Monday, May 18, 2009

The Fine Line Between Black Helicopters and Ambulances

Earlier today (minutes ago, in fact) I wrote a post discussing the challenge posed to the Left by the civil-liberties-affirming Right. In short: when out of power, it was very, very easy for the Democrats to get the votes of those against the police state. When in power, they have to not only stop expanding but actively dismantle police state apparatus (Patriot Act, I'm looking at you) in order to not be the police state party.

There are inherent political challenges in this at any given time: alienating security conservatives, tarnishing the records of prominent Democrats complicit during the Bush years, potentially finding ones hands tied in acting on new information. There are new and exciting challenges that one can add on to this: trying to end it while aiming for National Reconciliation, the very identity of the President making him more prone to crazy domestic violence, and trying to extinguish state power in one arena while expanding it, in, say, the area of healthcare.

The key to expanding the state in one area while retracting it in another is, as I see it, about the framing of rights. The police state violates very clearly defined freedoms: it takes away privacy, autonomy, and presumed innocence. Ending the police state means guaranteeing those freedoms.

Healthcare has to be framed the same. Currently, healthcare means uncertainty, high costs, employment-dependence, and inefficiency. It does not mean, as the most adamant free marketeers will tell you, than procuring health services is a matter of choice and desire. When you need healthcare, you absolutely need it. No amount of bargaining or negotiating or price-comparison will help. Healthcare is a terrible good to have rationed exclusively by the market - it creates a surplus of cosmetic surgeries in the same nation that has 1 in 6 uninsured. So framing the current system as the free market is an impossibility.

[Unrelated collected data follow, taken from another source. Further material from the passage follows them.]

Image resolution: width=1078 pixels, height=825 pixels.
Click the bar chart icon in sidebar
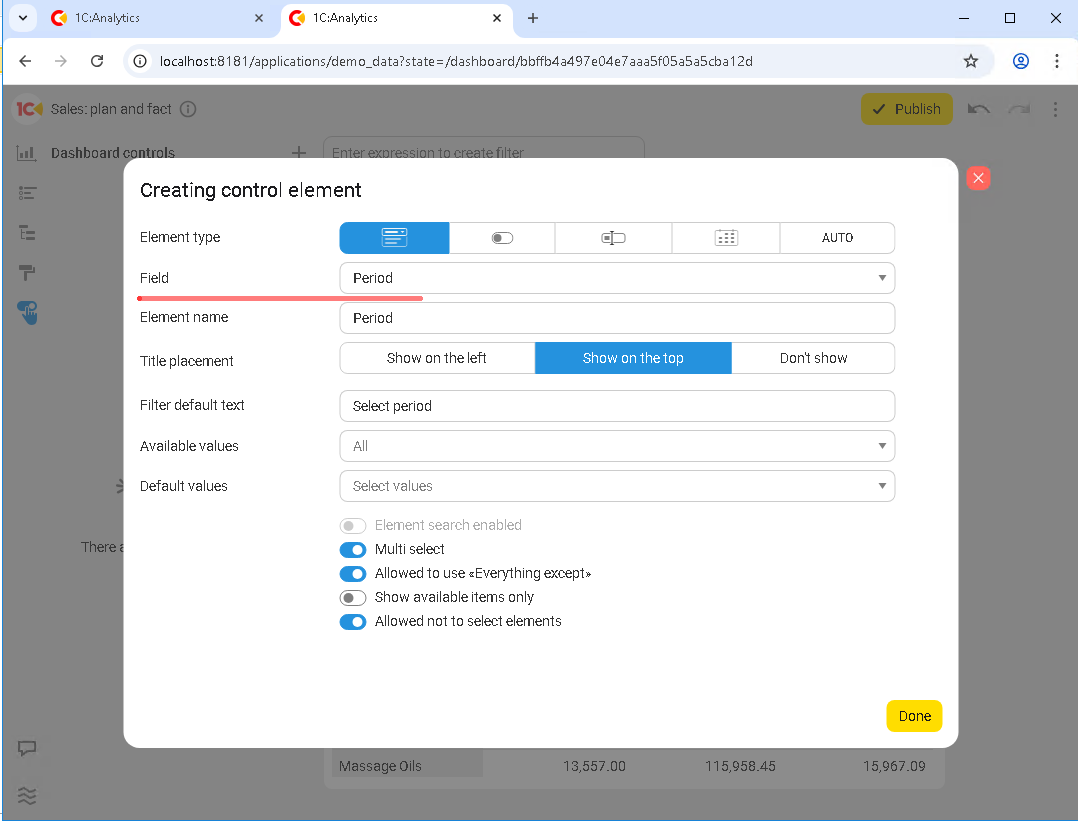[27, 153]
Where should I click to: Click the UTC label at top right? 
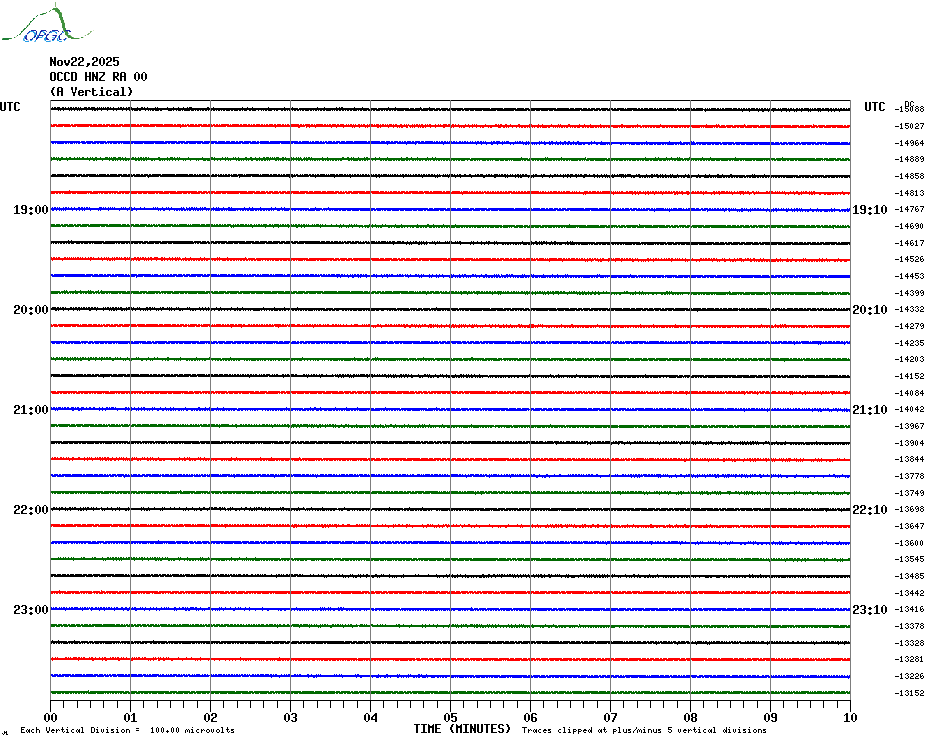point(875,107)
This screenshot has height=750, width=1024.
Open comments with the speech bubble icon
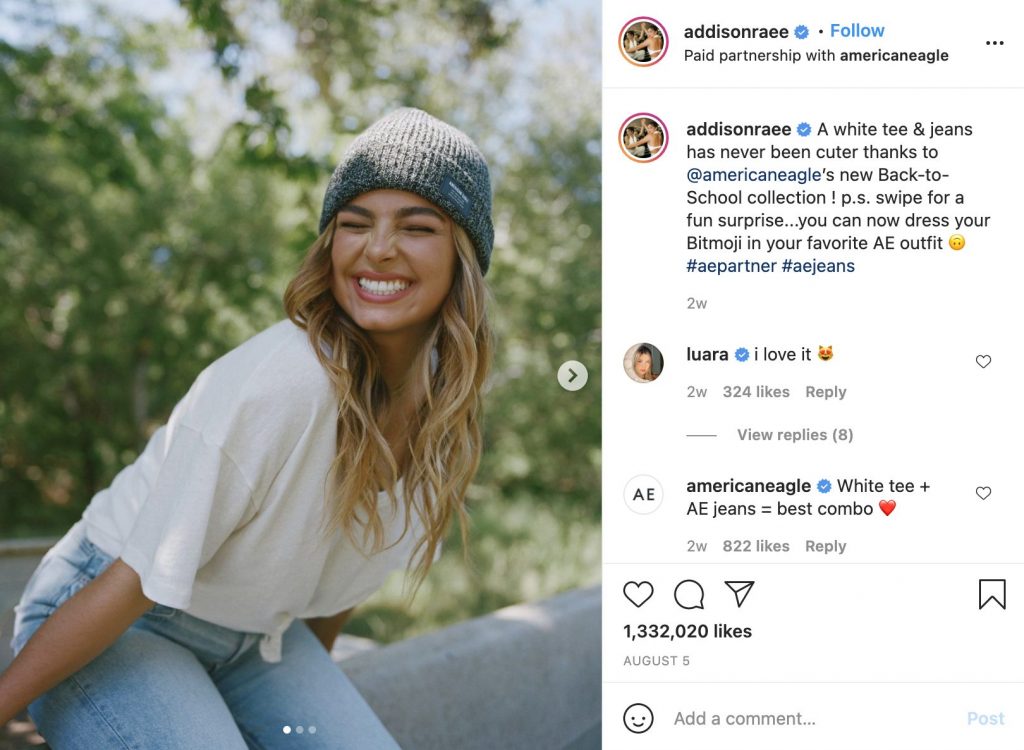[x=689, y=594]
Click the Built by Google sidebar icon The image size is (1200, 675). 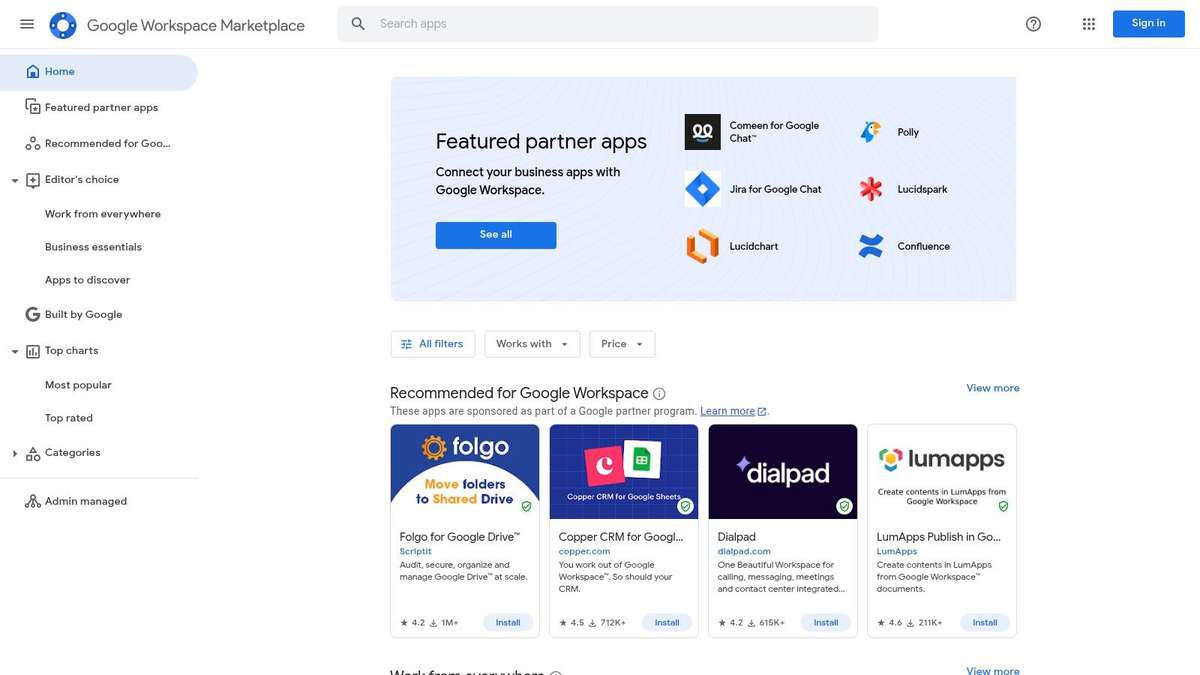click(x=31, y=314)
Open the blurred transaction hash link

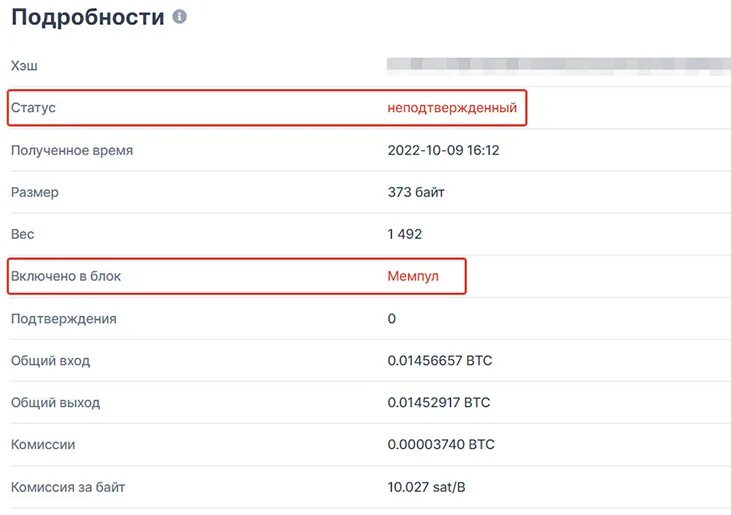pyautogui.click(x=559, y=66)
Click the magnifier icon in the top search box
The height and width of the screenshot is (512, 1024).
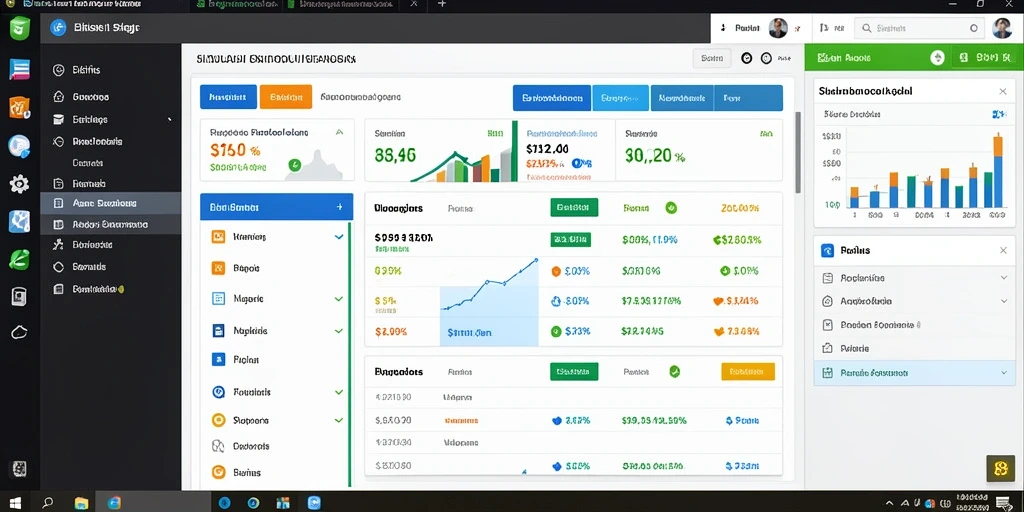click(867, 28)
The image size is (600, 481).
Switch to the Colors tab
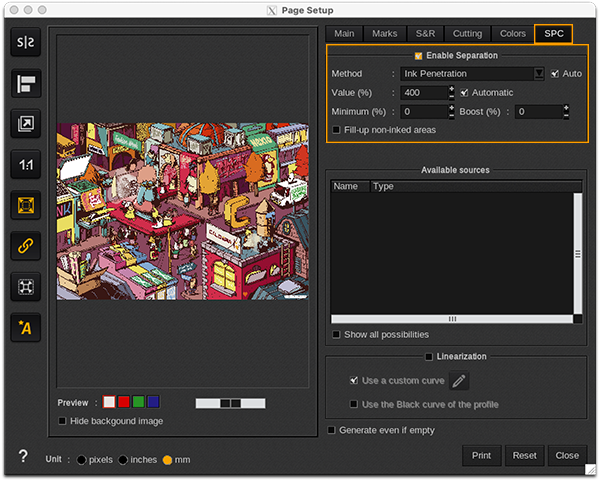[x=513, y=34]
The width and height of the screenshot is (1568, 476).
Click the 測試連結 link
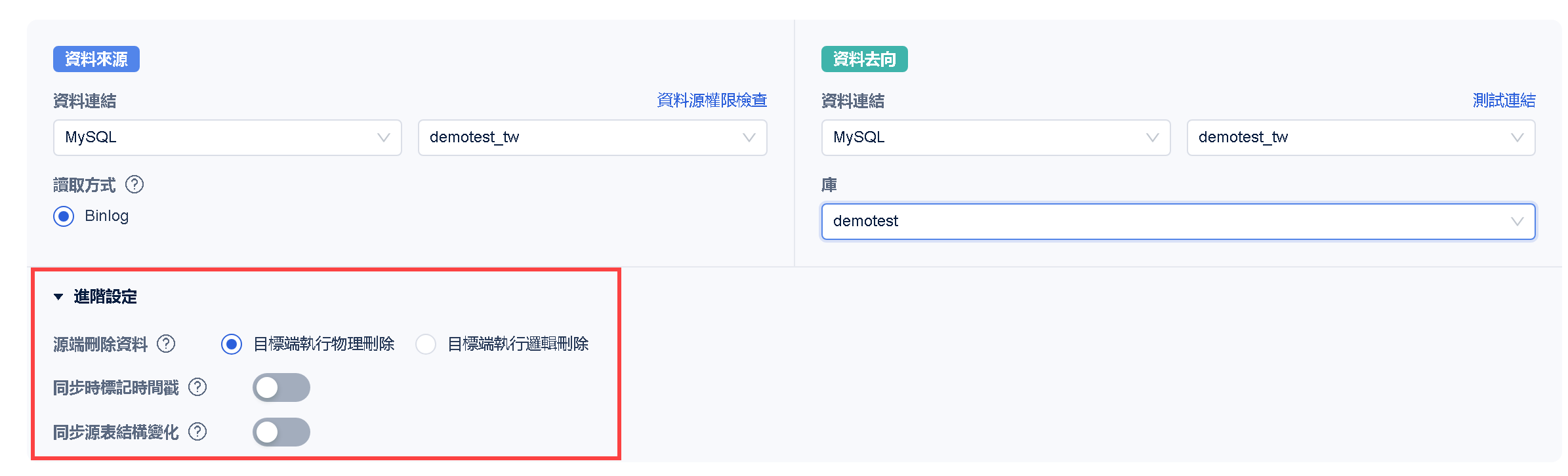click(x=1504, y=100)
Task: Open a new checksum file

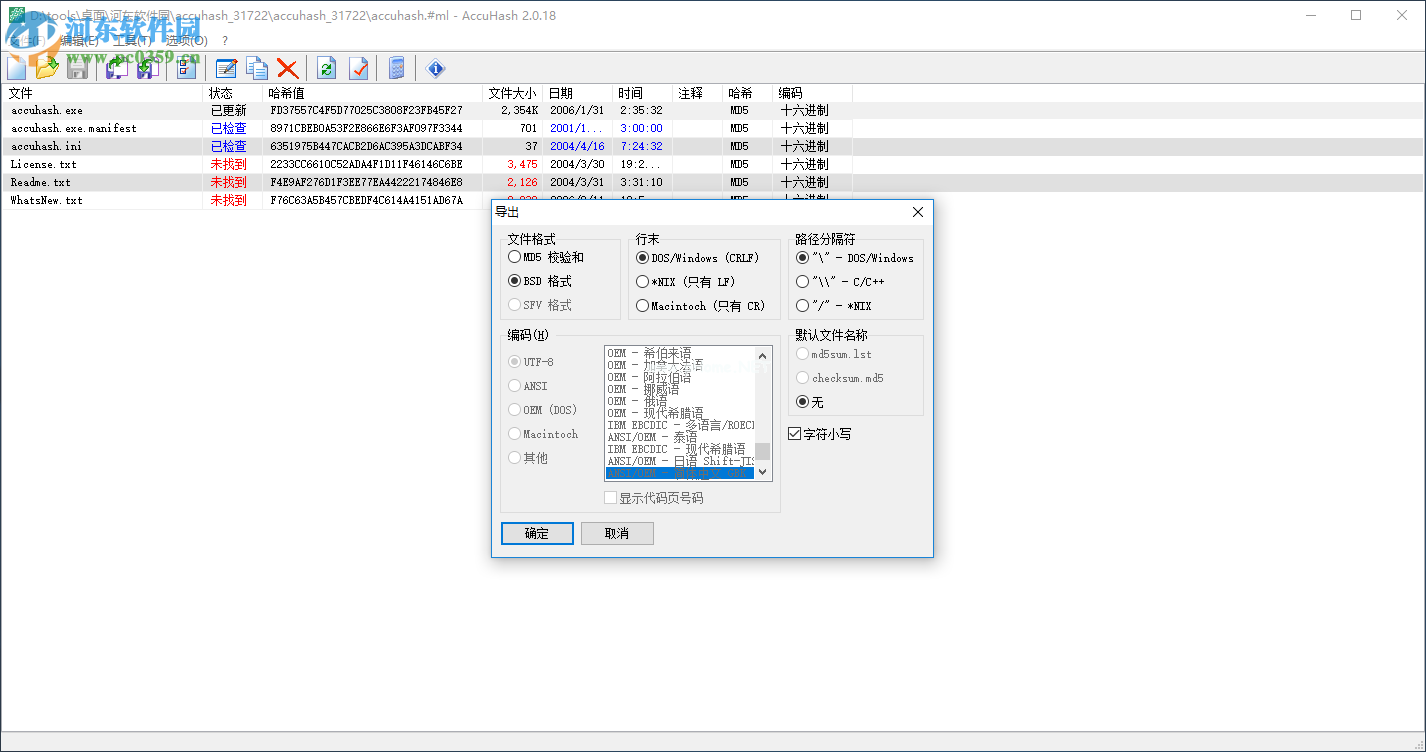Action: click(x=17, y=68)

Instead, Obama's healthcare plan, and all other universalistic healthcare programs, need to frame the very program as a freedom: freedom from risk, freedom from uncertainty, freedom from impossible costs, freedom to transition between jobs while still being insured. This isn't the state stepping in and forcing a program on people; this is the state removing unfair burdens and affirming the inherent freedom to life.

If people see healthcare as a freedom and not as a government program, and if police state programs are repealed, I think the Obama coalition can last for at least another decade. More importantly, it will both fulfil campaign promises, and give the Left an opportunity to stop being the "big government" party and instead become a political party about freedoms.